4 Ekim 2019 tarihinde CB hükümet sistemiyle ilgili eleştirilerinin kriz yaratmaya yönelik olduğunu söyleyerek CHP lideri Kemal Kılıçdaroğlu’nun dokunulmazlığının kaldırılması talebinde bulunmuştu:
“Hiç kuşku yok ki, CHP Genel Başkanı’nın siyasi eylem ve sözleri suç teşkil etmektedir. MHP hiçbir şartta bu zillete sessiz ve seyirci kalmayacaktır. CHP Genel Başkanı için dokunulmazlığın kaldırılması ve mahkeme yolu ardına kadar aralanmıştır ve açılmıştır.”
Bahçeli’nin “Kapatılsın, kapısına kilit vurulsun, dokunulmazlığı kaldırılsın, yargı işlem yapsın” açıklamalarını peş peşe okuyunca insan ürküyor. Yargıya sürekli talimat veren, neye kızsa kapatılmasını isteyen bir siyasi söylem tuhaf olduğu kadar vahimdir.
***
Gerçi AK Parti de HDP’ye terör örgütüyle işbirliği yaptığı suçlamaları yaptı. HDP’li belediyelere kayyum atamalarında HDP’nin PKK ile bağının olduğu söylendi. Ama sadece söylendi. Eğer elde somut bir şey olsaydı Yargıtay Başsavcısı harekete geçmez miydi?
Ama bu sefer AK Parti, İçişleri Bakanı Süleyman Soylu’nun bütçe görüşmelerinde HDP’ye yönelik sözlerini bir kenara koyarsak, Bahçeli’nin kapatılsın çağrısı karşısında ne bunu fırsat bilip HDP’ye aba altından sopa gösterdi, ne “alttan alan” bir yaklaşım sergiledi ne de “ortağımız kızmasın, küsmesin” tavrı içinde oldu.
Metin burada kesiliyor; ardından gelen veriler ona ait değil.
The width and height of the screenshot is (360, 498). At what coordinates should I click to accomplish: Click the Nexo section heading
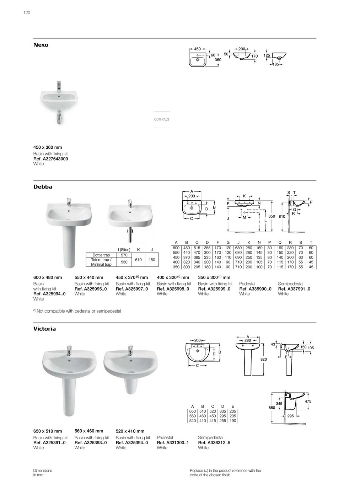coord(41,45)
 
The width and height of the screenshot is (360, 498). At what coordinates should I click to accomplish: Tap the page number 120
coord(27,13)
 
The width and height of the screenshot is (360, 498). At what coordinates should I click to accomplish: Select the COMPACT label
coord(162,120)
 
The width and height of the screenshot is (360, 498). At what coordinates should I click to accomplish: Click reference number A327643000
coord(50,159)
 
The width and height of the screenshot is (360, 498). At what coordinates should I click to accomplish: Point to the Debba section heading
coord(43,187)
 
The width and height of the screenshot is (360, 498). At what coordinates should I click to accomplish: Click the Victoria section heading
coord(44,329)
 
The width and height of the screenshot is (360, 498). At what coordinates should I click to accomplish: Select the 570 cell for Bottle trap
coord(124,255)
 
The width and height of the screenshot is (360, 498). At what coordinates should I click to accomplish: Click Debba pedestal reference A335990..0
coord(255,289)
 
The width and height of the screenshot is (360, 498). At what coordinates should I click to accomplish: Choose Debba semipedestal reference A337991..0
coord(294,289)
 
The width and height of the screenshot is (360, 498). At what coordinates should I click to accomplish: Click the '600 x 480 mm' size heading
coord(48,277)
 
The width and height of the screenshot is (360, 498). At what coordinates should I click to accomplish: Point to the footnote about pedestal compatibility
coord(77,311)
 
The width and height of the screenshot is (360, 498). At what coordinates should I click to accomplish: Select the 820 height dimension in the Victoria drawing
coord(264,360)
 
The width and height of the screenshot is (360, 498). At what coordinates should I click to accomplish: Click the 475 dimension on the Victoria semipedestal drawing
coord(308,401)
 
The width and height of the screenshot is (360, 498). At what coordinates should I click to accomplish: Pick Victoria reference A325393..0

AK Parti Grup Başkanvekili Numan Kurtulmuş, Bahçeli’nin çağrısına ilişkin olarak yaptığı açıklamada “Parti kapatmalarının Türkiye’de olumlu sonuçları olmadı” diyerek net tavır sergiledi. Bahçeli’ye ters bir açıklamadır bu.
***
Aslında Devlet Bahçeli de muhalefette olduğu, AK Parti ile ittifak içinde olmadığı dönemlerde siyasi partilerin kapatılmasını siyaseten doğru bulmayan bir bakış açısına sahipti. Mesela 2008’de AK Parti’ye kapatılma davası açıldığında şöyle demişti:
“Çok partili siyasi hayata geçtiğimizden bugüne kadar 28 siyasi parti kapatılmıştır. 12 Eylül darbesi sonrası ara rejim döneminde de bütün siyasi partiler kapatılmıştır. Ancak, bu partiler yeniden kurulmuş, bugün de farklı isimlerle de olsa siyasi misyonlarını sürdürmektedirler. Yargıtay parti kapatma süreçlerini başlatırken bunun siyasi sonuçlarını ve yapacağı tahribatın niteliği ve boyutlarını çok daha dikkatli olarak değerlendirmiş olması gerekir. Bir siyasi parti tasfiye edilecekse bunu Türk milleti sandıklarda yapacaktır.” (15 Mart 2008)
Siyaset ne tuhaf değil mi? Devlet Bahçeli aslında bir iktisatçı. Bir siyasi partiyi sorun görüyor, vaka ve ölüm sayıları tam açıklanmıyor diyen Türk Tabipler Birliği’ni sorun olarak görüyor…
Hatta, Anayasa Mahkemesi’nin kararlarını beğenmiyor, AYM’yi sorun görüyor.
İktisatçı Bahçeli yükselen enflasyon oranlarını, dolar karşısında Türk lirasının sürekli değer kaybetmesini, her üç vatandaştan birinin işsiz olmasını, her geçen gün etkileri artan ekonomik krizi ve de Çin’de Uygur Türklerinin sürekli ve kitlesel işkence görmesini sorun olarak görmüyor. Bütün bu sahici sorunlarla ilgili tek kelime etmiyor.